Stupidly maybe, I felt fine, maybe even good. I had found someone perfect, and she had slept with me. The fact that she had done so against her better judgment just proved that she was attracted to me in the same combustible way I felt for her, and attraction like that seemed rare and true, a tugging magnet that couldn’t easily be ignored.

Yet the following events with Kat seem to be a complete break with those hopes and the perspective they entail. In the immediate aftermath of the reveal, Jan briefly slips out of the story, distracted by her new job. Julie seeks comfort in Paloma and her mother, both of whom reject (in different ways, Paloma more harshly) the illogical full pursuit of love that Jan embodies. Her friend tells her to make a harsh separation with her thoughts of Erika. Both sources of respite, however, prove empty to Julie. She remains hurting and thinking of Erika, unable to shake her strong feelings.

This leads directly into the final passage of the story, where Jan essentially confirms to Julie that her feelings should not be neglected or cut off from. They are not, as Paloma sees them, a “wound” or a sickness to be healed. Jan summarizes the breadth of her perspective on love in one simple note:

 “To be with the person you want is heaven. It doesn’t have to be the right circumstances to feel good.”

In direct reaction to this line, Julie has a revelation that marks itself as the key shift in the story. She accepts, even hesitatingly, her grandmother’s feelings of love and pursuit of love.

This was the opposite of what sounded true, the opposite of why my mom had told me she was with Pete. She loved him, yes, but the more important thing was that he was devoted and dependable, that he didn’t jerk her around. I knew that Jan sounded crazy and that it made no sense for me to crash a party where a girl who had not only mistreated me but also made it very clear she didn’t want to see me anymore would be hanging out with her girlfriend, but I also knew that I was going to go. I wanted to be in the same room with her, and I wanted this helpless feeling to go away. To imagine a lifetime of this feeling made me dizzy.

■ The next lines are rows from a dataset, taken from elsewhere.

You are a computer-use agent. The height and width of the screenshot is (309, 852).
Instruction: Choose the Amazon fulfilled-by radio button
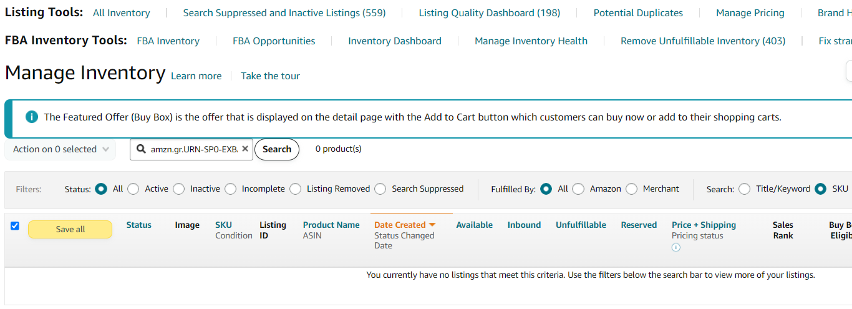point(578,189)
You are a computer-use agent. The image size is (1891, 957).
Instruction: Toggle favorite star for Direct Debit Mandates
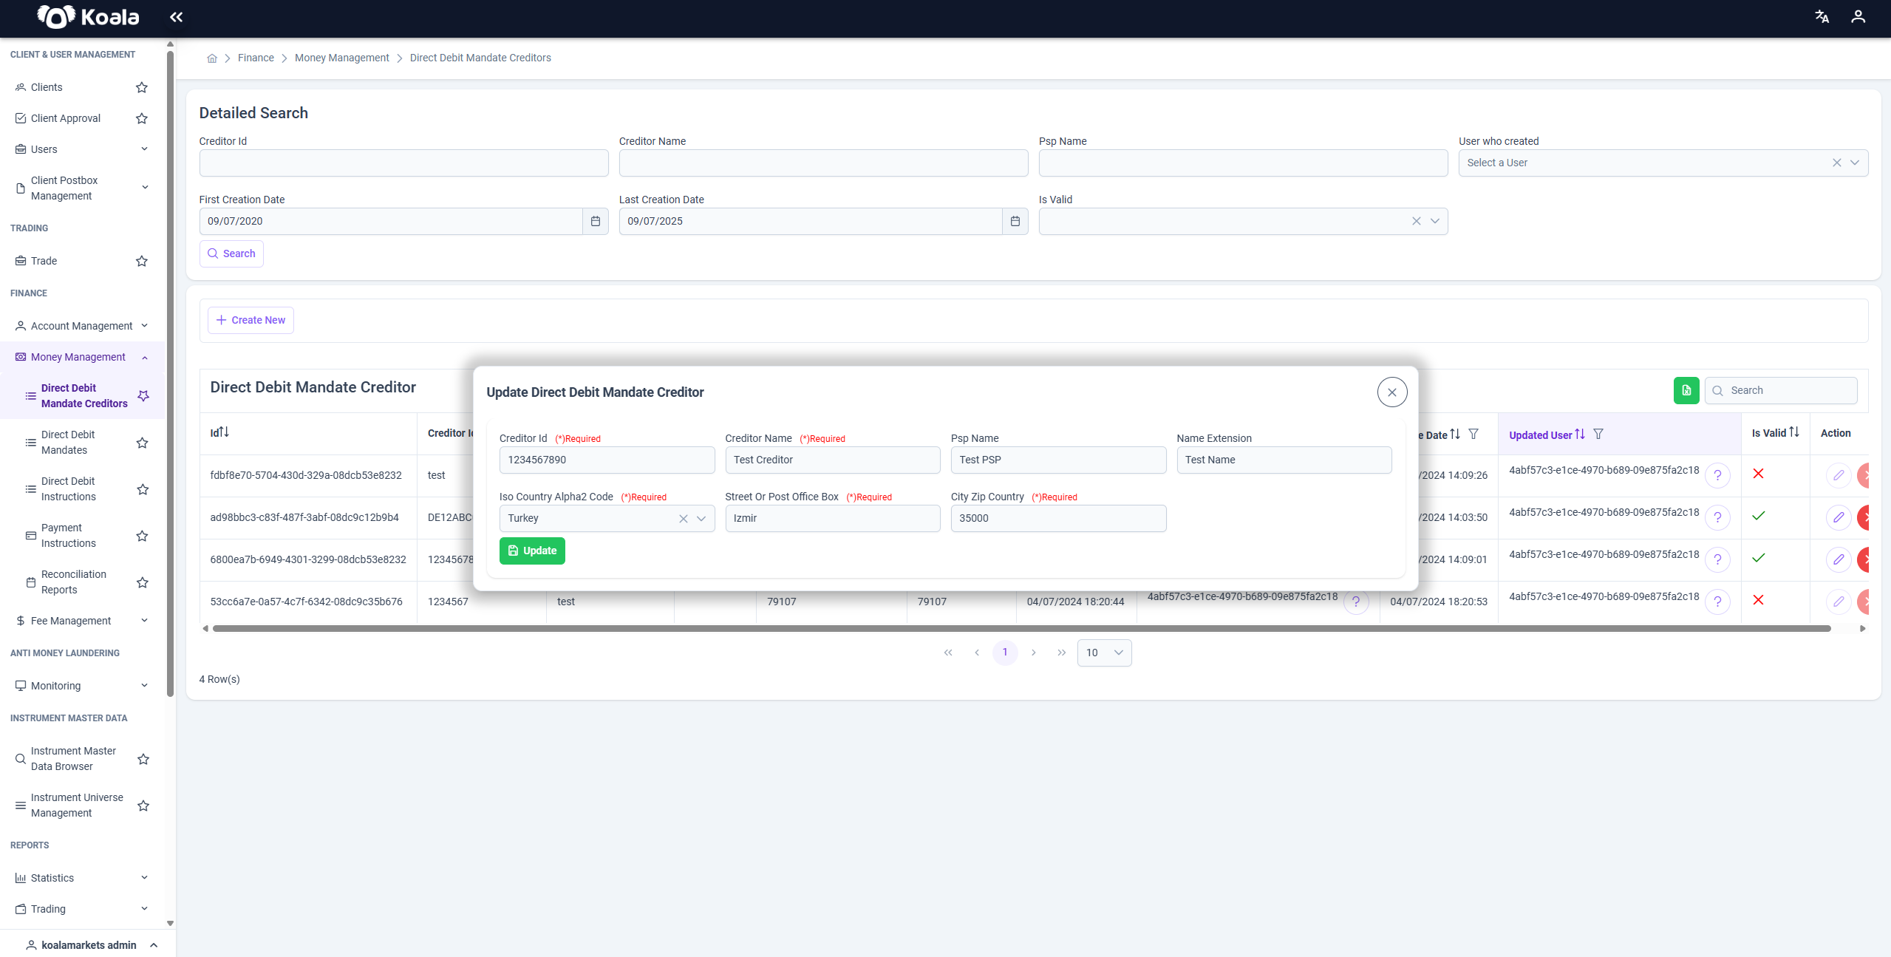pos(143,443)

Crotty thus vindicates at least the reasoning of Jan’s practice of love, if not the full extent and implications of it. She does through Julie’s changing relationship with that perspective, a change brought about by her own experiences that provides her with more clarity and understanding towards her grandmother and the reasons behind actions that seemed previously incomprehensible to her.

What can you find to imitate or use in your own writing?

I thought this piece had a wonderful way of portraying a developing and changing relationship between two characters entirely through another. While most of the narrative and plot is about Erika and Julie’s romantic connection, the beats of the story illustrate a progression of the relationship between Jan and Julie, one that is not clearly brought out into the open until the last passage. The first time I read this story that surprised me greatly, and subsequent rereads illustrated how carefully the tracks to that final moment had been laid in moments where it initially seemed like Jan was only an auxiliary character, that her advice and perspective were only context to a young lovers story. I can very much learn from this subtle build-up and subtextual dynamic, especially in the brilliant reveal of its importance as the core of the story at the end of Halloween.

Discussion Questions:

  1. How does Crotty keep the relationship between Julie and Jan present in the story during the bulk of the narrative that seems primarily concerned with Julie and Erika? 
  2. In what ways does Julie’s relationship to Erika mirror her grandmother’s relationships to her ex-boyfriends and husbands? In what ways do they diverge?
  3. Paloma is an interesting character, but she isn’t very present in the story, only appearing at a crucial juncture for a short scene. How does Crotty use this character to further the narrative’s themes?
  4. Do you think the story ends with a complete affirmation of Jan’s perspective and Julie’s desire? Or do the introduced counterpoints and doubts serve to create a balanced viewpoint?